Toen er te veel tegenstand kwam tegen Alva’s harde hand, vertrok hij weer in 1573. In 1576 werden de Spanjaarden niet meer gewenst in Brussel en werden de Staten-Generaal bijeengeroepen om de Spanjaarden te verdrijven. Op 8 november, 1576 werd de Pacificatie van Gent beklonken waarin de Staten van Brabant en de andere gewesten eisen stelden aan de koning van Spanje. Toen de koning van Spanje deze accepteerde, maar ze daarna schond, stond Brussel aan de kant van de opstand. Brussel bleef tot 1585 een Staatse stad waarin relatieve godsdienstvrijheid heerste, totdat in 1585 na een lang beleg Alexander Farnese Brussel definitief in Spaanse en katholieke handen bracht. Vanaf die heroveringen door Farnese vond de ‘scheuring der Nederlanden’ plaats, waarbij Brussel zijn status als hofstad hield, maar dan alleen nog voor de Zuidelijke Nederlanden. De protestanten vertrokken massaal uit Brussel en Antwerpen en er wordt door historici vaak aangegeven dat de bloei van Amsterdam en Nederland stoelde op de instroom van de rijke protestanten uit de nu Belgische steden.


Brussel in de 18e en 19e eeuw

Brussel bleef de residentie van de afgezanten van Spanje en later Oostenrijk. In de Brabantse Omwenteling in 1789 was Brussel ook het centrum voor de leiders van de Verenigde Nederlandse Staten. Deze Verenigde Nederlandse Staten waren een reactie op de Franse revolutie waarbij de burger meer inspraak eiste. Deze Verenigde Nederlandse Staten (1789-1790) werden gestoeld op het idee van de Nederlandse Republiek, met relatieve vrijheid voor zijn burgers. Brabant was een van de sterkhouders hiervan en Brussel werd de hoofdstad. Na een jaar werd het echter overlopen door de Franse Revolutie. In de 9 jaar voordat Napoleon in 1799 aan de macht kwam, slonk het Brusselse inwonertal met 12.000 mensen door plundering, economische malaise en de vervolging van katholieken.
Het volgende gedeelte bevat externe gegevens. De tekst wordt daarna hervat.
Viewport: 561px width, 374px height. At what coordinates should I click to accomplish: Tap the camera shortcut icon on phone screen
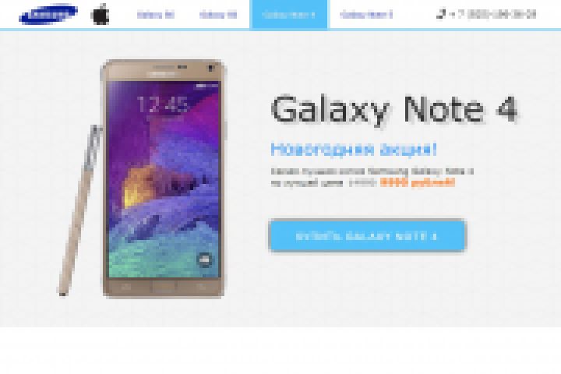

Nadat het huidige België was ingelijfd door Frankrijk werd ingelijfd, verloor Brussel tijdelijk zijn hoofdstedelijke functie. Uiteindelijk zou, na de val van Napoleon, Brussel zijn status van hoofdstad heroveren en delen met Amsterdam. Koning Willem I betrok in 1820 enkele 18e eeuwse gebouwen die vanaf dan het koninklijk paleis zouden gaan vormen. Om de twee gebouwen tot paleis om te toveren liet hij in 1826 extra bijgebouwen bouwen. In 1829 was dit gebouw af. In 1830 vond natuurlijk de Belgische Revolutie plaats en dus kon de koning er weinig van genieten. Koning Leopold I en II lieten het paleis daarna grondig aanpassen en daarmee ook het Warandepark. Toch zijn de originele 18e eeuwse gebouwen nog waar te nemen. De stijl van het paleis veranderde echter vooral naar classicistisch model. Hetzelfde geld voor de triomfboog uit 1905 die in het Jubelpark staat. Deze stijl werd door de Belgische koningen meer gehanteerd en bepaalt daardoor een groot deel van het straatbeeld. De huidige regering en de ministeries hebben nog steeds hun residentie nabij het paleis en het Centraal Station. Gedurende de 19e en 20e eeuw groeide het centrum van Brussel steeds verder en kwamen omringende dorpen aan de stad vast te liggen. Schaarbeek, Sint-Jan’s Molenbeek, Sint-Joost-Ten-Noode, Elsene, Anderlecht, Sint-Agatha Berghem, Jette, Vorst, Ukkel, Watermaal-Bosvoord, Ganshoren, Evere, Sint-Lambrechts Woluwe, Etterbeek, Sint-Pieters Woluwe en Oudergem zijn allen onderdeel geworden van de stad Brussel (hoewel ze nog steeds als afzonderlijke gemeenten functioneren).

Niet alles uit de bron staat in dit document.